- TASK BRIEF -
Please repeat the data shown below, word for word.

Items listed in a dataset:

····················

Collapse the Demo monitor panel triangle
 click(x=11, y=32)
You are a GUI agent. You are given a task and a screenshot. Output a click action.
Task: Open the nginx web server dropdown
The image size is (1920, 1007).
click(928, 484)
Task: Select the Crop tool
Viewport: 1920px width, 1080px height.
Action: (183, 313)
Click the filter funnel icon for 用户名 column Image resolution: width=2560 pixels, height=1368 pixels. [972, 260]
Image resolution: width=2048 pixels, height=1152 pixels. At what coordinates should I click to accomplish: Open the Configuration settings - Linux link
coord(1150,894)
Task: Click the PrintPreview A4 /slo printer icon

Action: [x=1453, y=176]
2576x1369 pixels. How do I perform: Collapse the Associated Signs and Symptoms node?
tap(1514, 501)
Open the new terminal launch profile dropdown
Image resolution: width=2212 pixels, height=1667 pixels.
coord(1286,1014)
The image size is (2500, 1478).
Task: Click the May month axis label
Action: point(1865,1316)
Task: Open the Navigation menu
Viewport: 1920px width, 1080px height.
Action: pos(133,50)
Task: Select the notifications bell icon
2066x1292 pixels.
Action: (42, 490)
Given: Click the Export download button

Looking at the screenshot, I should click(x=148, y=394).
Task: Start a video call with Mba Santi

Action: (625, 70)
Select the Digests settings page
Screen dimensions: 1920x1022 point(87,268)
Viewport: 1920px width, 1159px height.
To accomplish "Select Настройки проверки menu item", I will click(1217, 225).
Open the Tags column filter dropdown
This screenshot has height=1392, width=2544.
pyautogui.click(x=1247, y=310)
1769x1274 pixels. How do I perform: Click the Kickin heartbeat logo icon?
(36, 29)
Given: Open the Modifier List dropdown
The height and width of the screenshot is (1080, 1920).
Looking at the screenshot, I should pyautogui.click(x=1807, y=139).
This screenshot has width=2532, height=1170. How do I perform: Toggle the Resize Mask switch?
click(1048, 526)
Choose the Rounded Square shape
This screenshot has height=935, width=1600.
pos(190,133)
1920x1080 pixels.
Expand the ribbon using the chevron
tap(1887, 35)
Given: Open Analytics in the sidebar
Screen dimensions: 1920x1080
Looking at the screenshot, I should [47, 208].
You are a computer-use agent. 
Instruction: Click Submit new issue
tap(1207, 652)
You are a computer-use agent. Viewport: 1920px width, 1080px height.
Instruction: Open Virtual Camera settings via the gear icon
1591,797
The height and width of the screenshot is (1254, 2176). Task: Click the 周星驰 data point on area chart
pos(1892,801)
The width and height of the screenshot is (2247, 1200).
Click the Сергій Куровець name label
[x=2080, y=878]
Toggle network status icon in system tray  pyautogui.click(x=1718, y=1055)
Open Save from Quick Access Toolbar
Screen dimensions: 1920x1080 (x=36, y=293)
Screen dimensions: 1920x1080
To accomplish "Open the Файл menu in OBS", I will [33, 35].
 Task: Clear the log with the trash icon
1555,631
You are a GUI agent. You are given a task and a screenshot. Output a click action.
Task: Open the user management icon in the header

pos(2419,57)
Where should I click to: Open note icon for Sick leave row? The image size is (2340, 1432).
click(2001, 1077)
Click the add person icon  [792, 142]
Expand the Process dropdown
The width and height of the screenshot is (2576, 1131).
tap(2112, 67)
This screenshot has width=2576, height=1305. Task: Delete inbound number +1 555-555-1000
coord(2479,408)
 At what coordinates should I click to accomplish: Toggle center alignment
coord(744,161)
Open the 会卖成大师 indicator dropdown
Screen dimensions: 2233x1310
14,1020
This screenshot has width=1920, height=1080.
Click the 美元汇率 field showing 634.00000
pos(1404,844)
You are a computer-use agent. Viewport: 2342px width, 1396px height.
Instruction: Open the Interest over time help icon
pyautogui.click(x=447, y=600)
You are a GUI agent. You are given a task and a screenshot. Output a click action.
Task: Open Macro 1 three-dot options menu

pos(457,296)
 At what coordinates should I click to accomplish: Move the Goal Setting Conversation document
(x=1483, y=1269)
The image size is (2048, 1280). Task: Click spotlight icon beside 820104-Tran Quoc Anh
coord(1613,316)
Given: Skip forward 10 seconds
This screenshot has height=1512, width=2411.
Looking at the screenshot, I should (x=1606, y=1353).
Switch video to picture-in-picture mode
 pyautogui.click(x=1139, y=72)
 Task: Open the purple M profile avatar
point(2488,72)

····················

- RESPONSE FOR THIS EXERCISE -
Collapse the Demo monitor panel triangle
 click(x=11, y=32)
You are a GUI agent. You are given a task and a screenshot. Output a click action.
Task: Open the nginx web server dropdown
The image size is (1920, 1007).
click(928, 484)
Task: Select the Crop tool
Viewport: 1920px width, 1080px height.
Action: (183, 313)
Click the filter funnel icon for 用户名 column Image resolution: width=2560 pixels, height=1368 pixels. [972, 260]
Image resolution: width=2048 pixels, height=1152 pixels. At what coordinates should I click to accomplish: Open the Configuration settings - Linux link
coord(1150,894)
Task: Click the PrintPreview A4 /slo printer icon

Action: [x=1453, y=176]
2576x1369 pixels. How do I perform: Collapse the Associated Signs and Symptoms node?
tap(1514, 501)
Open the new terminal launch profile dropdown
Image resolution: width=2212 pixels, height=1667 pixels.
coord(1286,1014)
The image size is (2500, 1478).
Task: Click the May month axis label
Action: point(1865,1316)
Task: Open the Navigation menu
Viewport: 1920px width, 1080px height.
Action: pos(133,50)
Task: Select the notifications bell icon
2066x1292 pixels.
Action: (42, 490)
Given: Click the Export download button

Looking at the screenshot, I should click(x=148, y=394).
Task: Start a video call with Mba Santi

Action: (625, 70)
Select the Digests settings page
Screen dimensions: 1920x1022 point(87,268)
Viewport: 1920px width, 1159px height.
To accomplish "Select Настройки проверки menu item", I will click(1217, 225).
Open the Tags column filter dropdown
This screenshot has height=1392, width=2544.
pyautogui.click(x=1247, y=310)
1769x1274 pixels. How do I perform: Click the Kickin heartbeat logo icon?
(36, 29)
Given: Open the Modifier List dropdown
The height and width of the screenshot is (1080, 1920).
Looking at the screenshot, I should pyautogui.click(x=1807, y=139).
This screenshot has width=2532, height=1170. How do I perform: Toggle the Resize Mask switch?
click(1048, 526)
Choose the Rounded Square shape
This screenshot has height=935, width=1600.
pos(190,133)
1920x1080 pixels.
Expand the ribbon using the chevron
tap(1887, 35)
Given: Open Analytics in the sidebar
Screen dimensions: 1920x1080
Looking at the screenshot, I should [47, 208].
You are a computer-use agent. 
Instruction: Click Submit new issue
tap(1207, 652)
You are a computer-use agent. Viewport: 1920px width, 1080px height.
Instruction: Open Virtual Camera settings via the gear icon
1591,797
The height and width of the screenshot is (1254, 2176). Task: Click the 周星驰 data point on area chart
pos(1892,801)
The width and height of the screenshot is (2247, 1200).
Click the Сергій Куровець name label
[x=2080, y=878]
Toggle network status icon in system tray  pyautogui.click(x=1718, y=1055)
Open Save from Quick Access Toolbar
Screen dimensions: 1920x1080 (x=36, y=293)
Screen dimensions: 1920x1080
To accomplish "Open the Файл menu in OBS", I will [33, 35].
 Task: Clear the log with the trash icon
1555,631
You are a GUI agent. You are given a task and a screenshot. Output a click action.
Task: Open the user management icon in the header

pos(2419,57)
Where should I click to: Open note icon for Sick leave row? The image size is (2340, 1432).
click(2001, 1077)
Click the add person icon  [792, 142]
Expand the Process dropdown
The width and height of the screenshot is (2576, 1131).
tap(2112, 67)
This screenshot has width=2576, height=1305. Task: Delete inbound number +1 555-555-1000
coord(2479,408)
 At what coordinates should I click to accomplish: Toggle center alignment
coord(744,161)
Open the 会卖成大师 indicator dropdown
Screen dimensions: 2233x1310
14,1020
This screenshot has width=1920, height=1080.
Click the 美元汇率 field showing 634.00000
pos(1404,844)
You are a computer-use agent. Viewport: 2342px width, 1396px height.
Instruction: Open the Interest over time help icon
pyautogui.click(x=447, y=600)
You are a GUI agent. You are given a task and a screenshot. Output a click action.
Task: Open Macro 1 three-dot options menu

pos(457,296)
 At what coordinates should I click to accomplish: Move the Goal Setting Conversation document
(x=1483, y=1269)
The image size is (2048, 1280). Task: Click spotlight icon beside 820104-Tran Quoc Anh
coord(1613,316)
Given: Skip forward 10 seconds
This screenshot has height=1512, width=2411.
Looking at the screenshot, I should (x=1606, y=1353).
Switch video to picture-in-picture mode
 pyautogui.click(x=1139, y=72)
 Task: Open the purple M profile avatar
point(2488,72)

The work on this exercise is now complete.